You might be able to get money off your court or tribunal fees if you have little or no savings, are on certain benefits or have a low income.

If you already have a hearing date and you need to postpone (‘adjourn’) because of coronavirus (COVID-19), you might not have to pay the application fee. Find out more about adjournment fees for certain civil and family hearings.

There are different rules in Northern Ireland and Scotland.

This guide is also available in Welsh (Cymraeg).

Eligibility

Whether you’re eligible depends on what savings you have, what benefits you’re on and your income.

Savings

You usually need to have less than £3,000 in savings and investments if you’re under 61.

You can have up to £16,000 in savings if your fee is between £1,000 and £10,000, or if you or your partner are 61 and over.

Benefits

You need to be on a low income, or on one of the following benefits:

  • income-based Jobseeker’s Allowance (JSA)
  • income-related Employment and Support Allowance (ESA)
  • Income Support
  • Universal Credit (and you earn less than £6,000 a year)
  • Pension Credit (Guarantee Credit)

Income

If you’re not on any of those benefits, you usually need to earn £1,170 or less a month before tax if you’re single. Or £1,345 or less a month if you have a partner.

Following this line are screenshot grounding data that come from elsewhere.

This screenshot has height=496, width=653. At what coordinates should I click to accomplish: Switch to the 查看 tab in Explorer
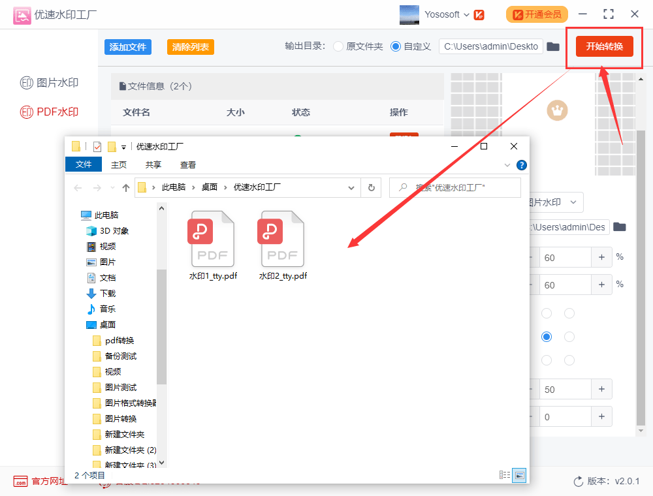tap(187, 164)
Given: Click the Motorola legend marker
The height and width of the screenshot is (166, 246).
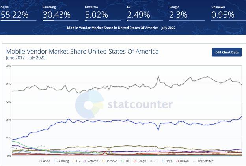Looking at the screenshot, I should pyautogui.click(x=84, y=161).

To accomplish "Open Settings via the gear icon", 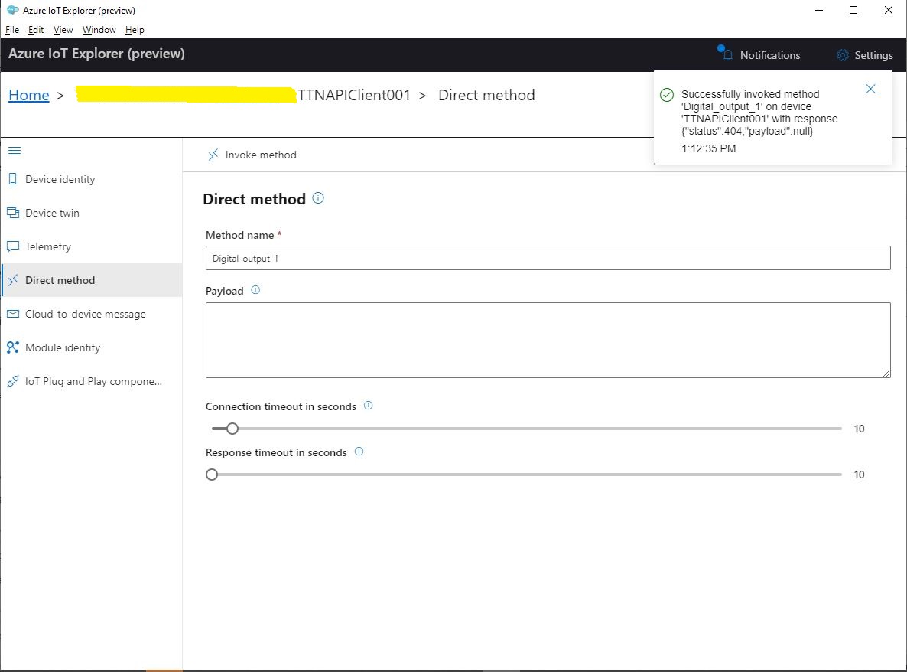I will point(843,55).
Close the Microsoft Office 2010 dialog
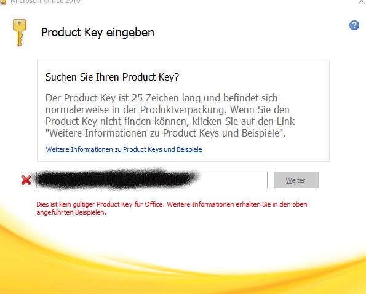This screenshot has height=294, width=366. [362, 1]
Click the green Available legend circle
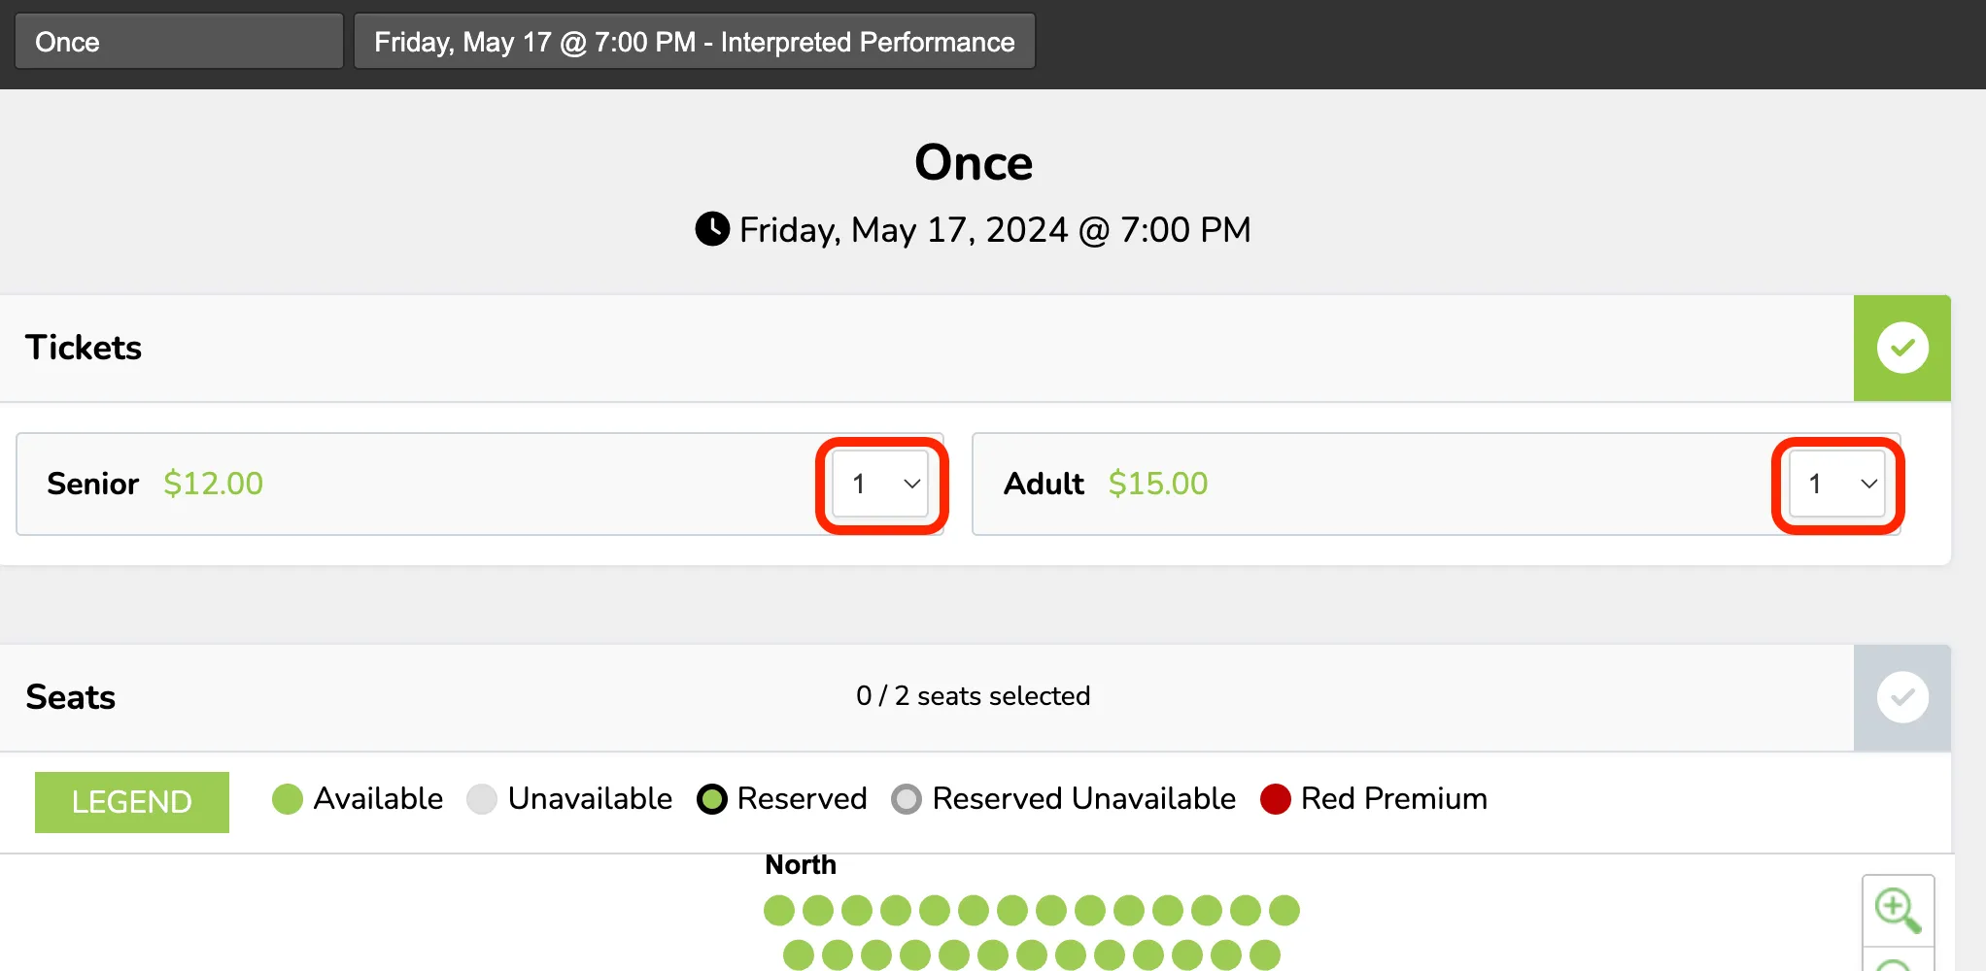The width and height of the screenshot is (1986, 971). [288, 799]
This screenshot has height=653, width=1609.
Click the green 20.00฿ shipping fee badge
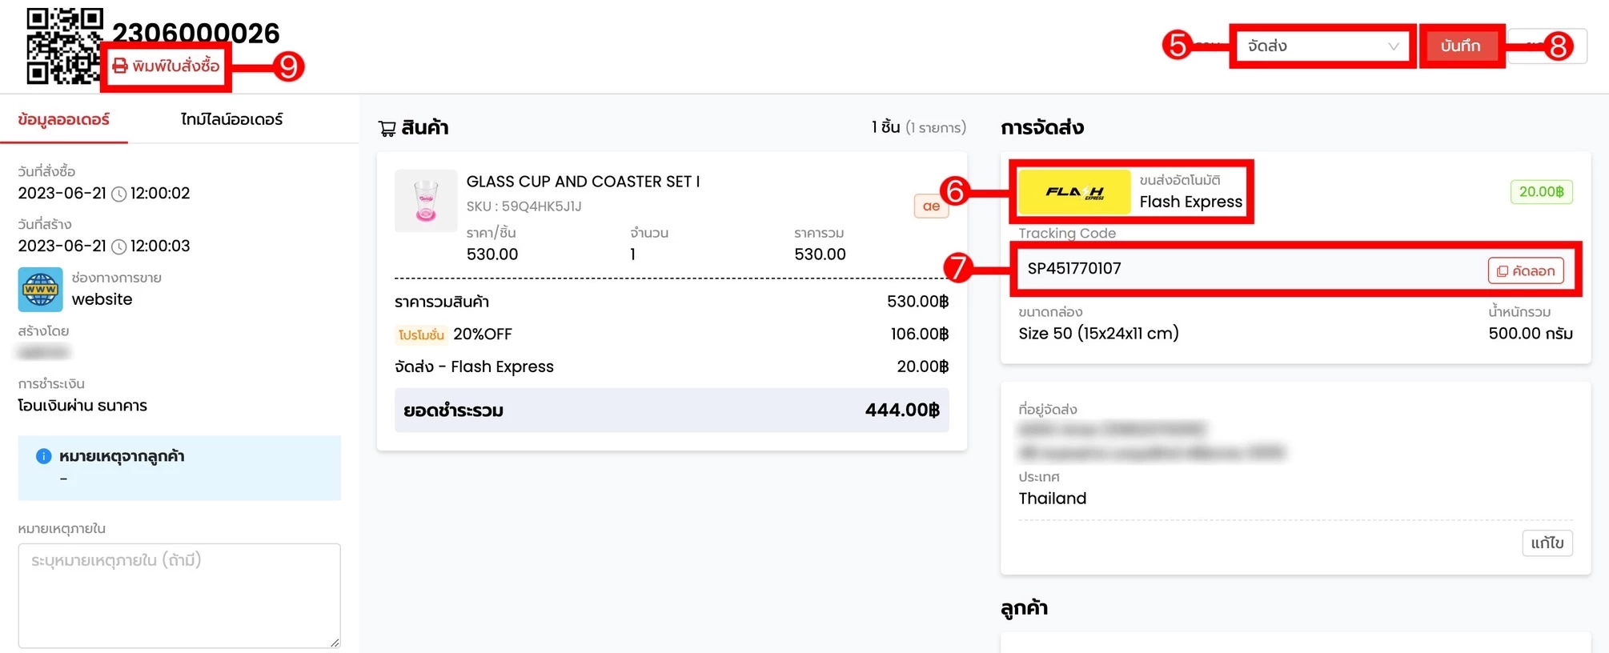[1541, 192]
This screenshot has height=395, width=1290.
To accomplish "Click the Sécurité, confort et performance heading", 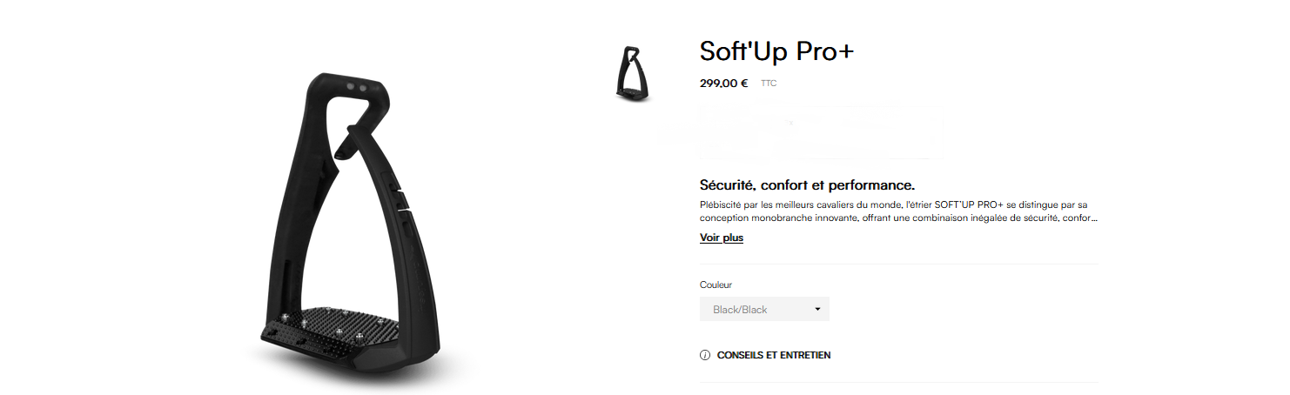I will [807, 185].
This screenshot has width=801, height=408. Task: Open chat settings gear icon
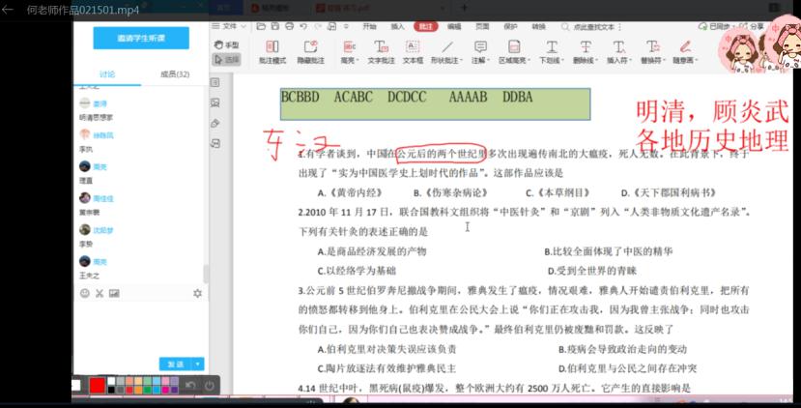tap(197, 293)
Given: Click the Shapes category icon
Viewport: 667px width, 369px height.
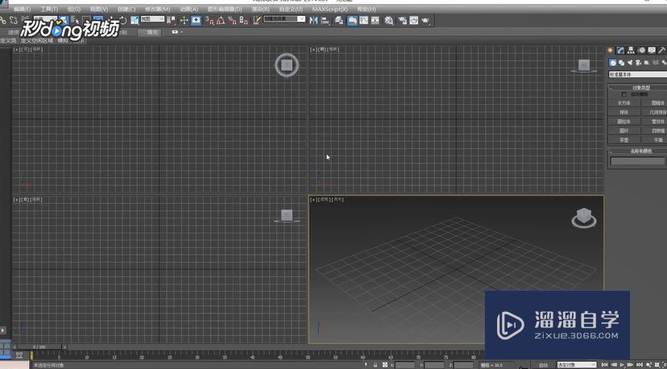Looking at the screenshot, I should click(621, 62).
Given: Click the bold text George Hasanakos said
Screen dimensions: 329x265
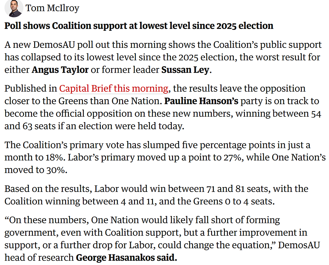Looking at the screenshot, I should 126,257.
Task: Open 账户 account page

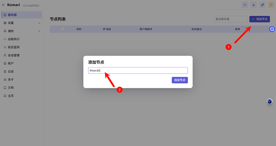Action: 11,63
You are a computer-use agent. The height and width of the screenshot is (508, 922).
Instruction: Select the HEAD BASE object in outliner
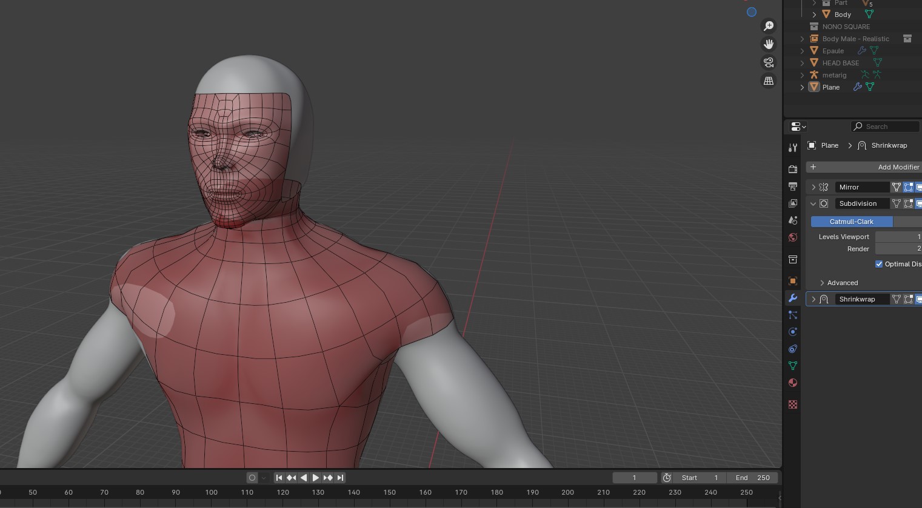[x=840, y=63]
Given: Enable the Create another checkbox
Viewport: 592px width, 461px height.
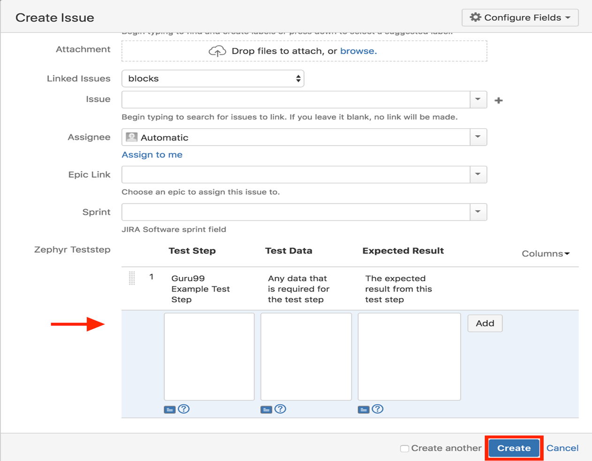Looking at the screenshot, I should pos(404,448).
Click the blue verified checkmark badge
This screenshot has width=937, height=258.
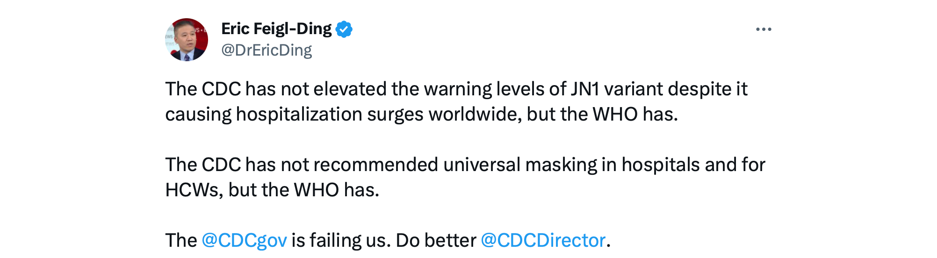point(344,29)
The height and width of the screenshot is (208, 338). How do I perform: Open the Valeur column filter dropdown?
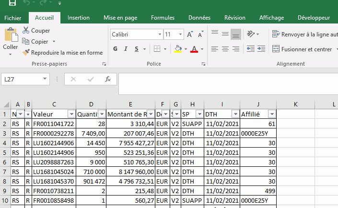coord(71,114)
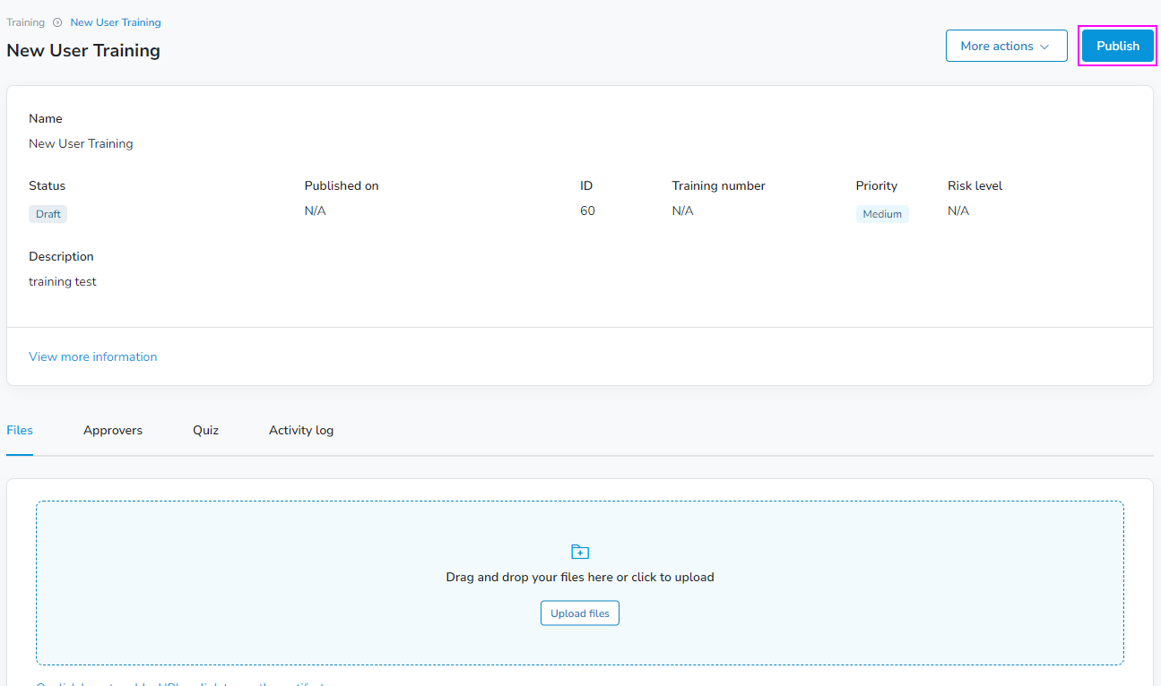Click the folder upload icon in the drop zone
Viewport: 1161px width, 686px height.
(x=579, y=551)
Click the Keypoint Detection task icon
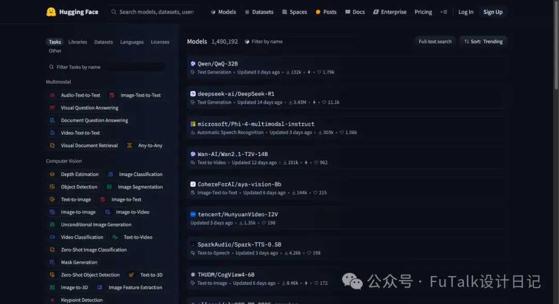This screenshot has height=304, width=559. (x=52, y=300)
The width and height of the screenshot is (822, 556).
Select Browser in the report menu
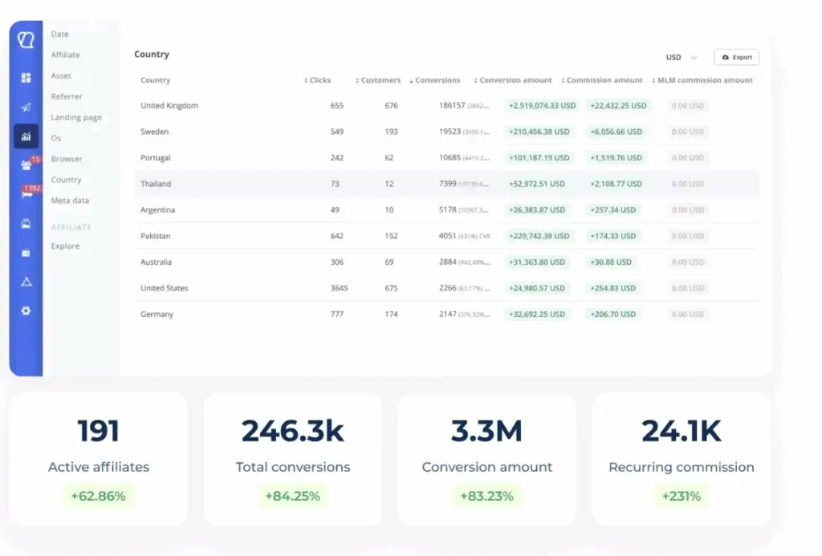(67, 159)
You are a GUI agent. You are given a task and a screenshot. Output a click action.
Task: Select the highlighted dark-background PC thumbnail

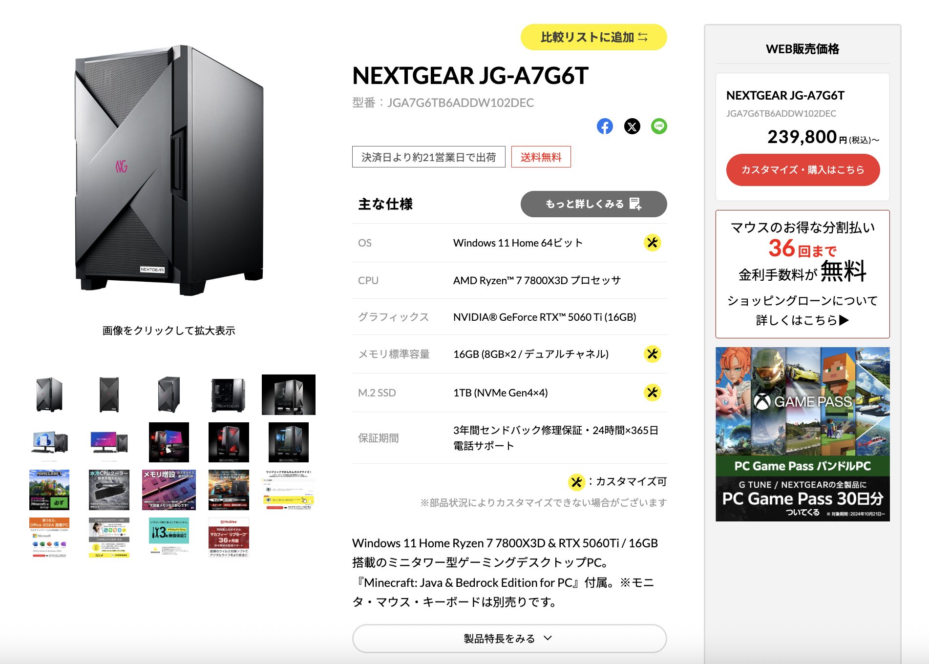pyautogui.click(x=289, y=394)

You can earn an extra £265 on top of that for each child you have.

For example, if you have a partner and 2 children you have to earn £1,875 or less to be eligible for full help with court fees.

You may still be able to get help if your income is higher. This depends on the size of the fee. Check if you’re eligible before you apply.

Apply online

If you need help with fees for the Court of Protection, you cannot use this service. Fill in a paper form instead.

Start now

Other ways to apply

You can apply by filling in a paper form instead.